- Developer: Wax Lyrical Games
- Publisher: Iceberg Interactive
- Engine: DX Studio
- Platform: Microsoft Windows
- Release: February 18, 2011
- Genre: Adventure
- Mode: Single player

= Baron Wittard: Nemesis of Ragnarok =

2011 video game

Baron Wittard: Nemesis of Ragnarok is an adventure video game developed by two-person team Wax Lyrical Games, and published by Iceberg Interactive. It was released in Europe and the US on 18 February 2011.

== Plot ==
Set in a mysterious utopian city that has been abandoned, the player takes on the role of an anonymous urban photographer who becomes trapped at the center of a battle between good and evil at the time of Ragnarök.

== Development ==
Baron Wittard is the premiere title of Wax Lyrical Games, created by the two-person team consisting of Marlies Maalderink (in the Netherlands) and me Alan Thorn in the UK. Video game writer and designer Thorn 's design philosophy was to create an "enchanting and enthralling" opportunity for players to explore the ancient ruins of a rich history.
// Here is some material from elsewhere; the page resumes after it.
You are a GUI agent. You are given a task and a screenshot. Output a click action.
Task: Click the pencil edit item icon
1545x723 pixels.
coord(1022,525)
Commencing in December 2010, the developers published a developer diary for their upcoming game. It was hosted on Just Adventure, while German and Dutch translations were listed at Adventure-Treff.de and Adventure-Island.nl respectively. On February 18, 2011, the game was made available in retail stores in the UK, Scandinavian and Benelux territories.

== Reception ==
Adventure Gamers thought the game's lackluster gameplay was counteracted by its haunting atmosphere. Just Adventure praised it as intelligent, challenging, and atmospheric. Gry Online praised the game's symphonic soundtrack. GameZone.de thought the graphics came across as a bit old-fashioned for the time.

DieHard GameFan listed the title as one of the "Ten Indie Games to Look For in 2011".